In case you missed the first post in this series, the purpose of this project is explained there. For this post, we’ll talk about the more technical aspects of the project including software architecture and coding.
To get started we broke the problem down into pieces. We found that there were three modules in the project: data collection, storage, and data analysis.
Pieces of the project were well-documented and straightforward. We were getting our data from Twitter, which has a really nice API. Specifically, we used the Twitter streaming API, as it would allow us to collect tweets as they are posted. With data now coming in, we threw up a SQL database to store the information.
Analyzing the tweets required several different services. Natural Language Processing is surprisingly underdeveloped in .NET. The most commonly used library is OpenNLP, which is mostly written in Java, but worked well for topic extraction. Sentiment analysis would have been a difficult and time-consuming function to create on our own. It would have required tons of training data, already pre-sorted into positive and negative. We would have also had to label the data, drawing from a wide range of topics in order to make a well-rounded system. We didn’t have time for this but, luckily, there are others out there who have services we could use. Microsoft Azure and Aylien both offer extensive text-processing services that include APIs for sentiment analysis. We decided to use both services in order to compare the results later.
One of our objectives was to be able to focus sentiment analysis to a specific region but we hit a snag in trying to geolocate our tweeters. Tweets have a couple fields for storing a user’s location, but most of the time they are empty due to user's security settings. Thankfully, the internet is creepy-enough to provide other ways of getting at least an idea of a user's potential location. Most Twitter users specify their hometown in their profile. The Google Maps API can be used to then get coordinates. Obviously this isn’t ideal. Besides the fact that some people list they are located on Mars, there’s the problem that we aren’t actually tracking where the tweet is coming from, but rather where the tweeter self-identifies themselves as being from.
Sentiment API Comparison
Both APIs were great to work with. Microsoft’s Azure is a behemoth which required a lot more code on our end to achieve our goal, but it has a wide-range of capability and provides a very simple, single value in return, making their responses easy to work with. Returned scores range from -1 (negative) to 1 (positive).
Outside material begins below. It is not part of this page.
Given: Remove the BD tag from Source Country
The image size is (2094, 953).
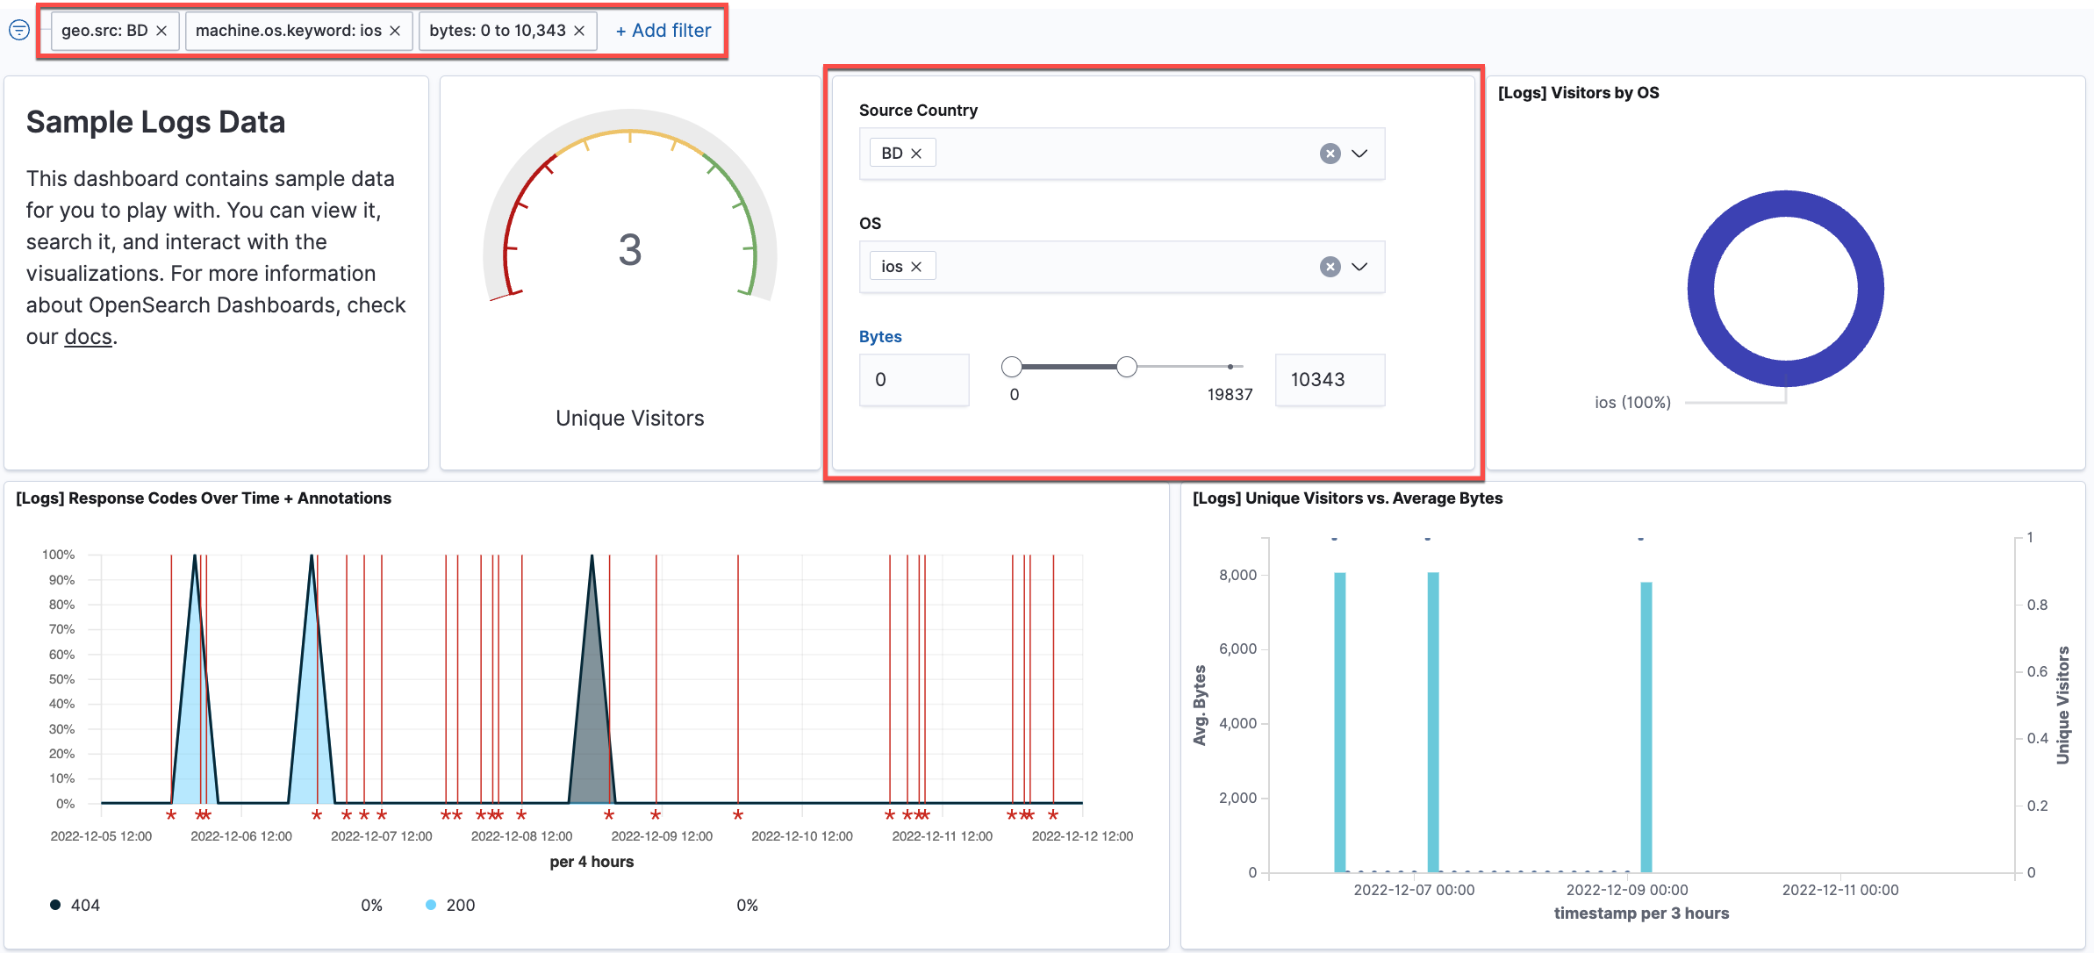Looking at the screenshot, I should [x=918, y=152].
Aylien returns a value, indicating confidence, and a label for positive, negative, or neutral. Also returned is a value for subjectivity/objectivity of the text. I found it super handy to have a “neutral” score for some applications, but unfortunately for this project, we really needed a way to represent each text on a scale from -1 to 1. The inclusion of a neutral score, with no indication of the confidence levels for the other two states meant that we were filling in a 0 for each neutral tweet. We ended up with a lot of zeros, which meant we threw away a lot of information. We found Aylien's SDK to be far simpler to get up-and-running with and required less code. They also offer a very cool News API, which will likely be the subject of a future blog post.
The final stage of the project was to find a way to display the information that was collected. We thought the best way to do this was through a world map. With each country given a sentiment score, we used an area-value map. This displays the countries using a gradient of colors. The darker colors showed that the country’s score was negative, and the lighter colors represented a positive score. We did discover that if tweets weren’t collected from enough countries then a world map was not the best representation, but with enough data the map was able to show which areas had the most positive and negative scores, as well as showing how the world reacted to the subject matter as a whole.
Using a graph we could show how many countries had a score that was very negative, negative, positive, and very positive. We included another graph to show the data by region by taking the average sentiment scores of each continent for a less detailed visual of the data.
The visuals used for this stage of the project were an overall success. We were able to accomplish our goal of taking a data set and turning it into an informative visual that is easy to understand and consumes the information.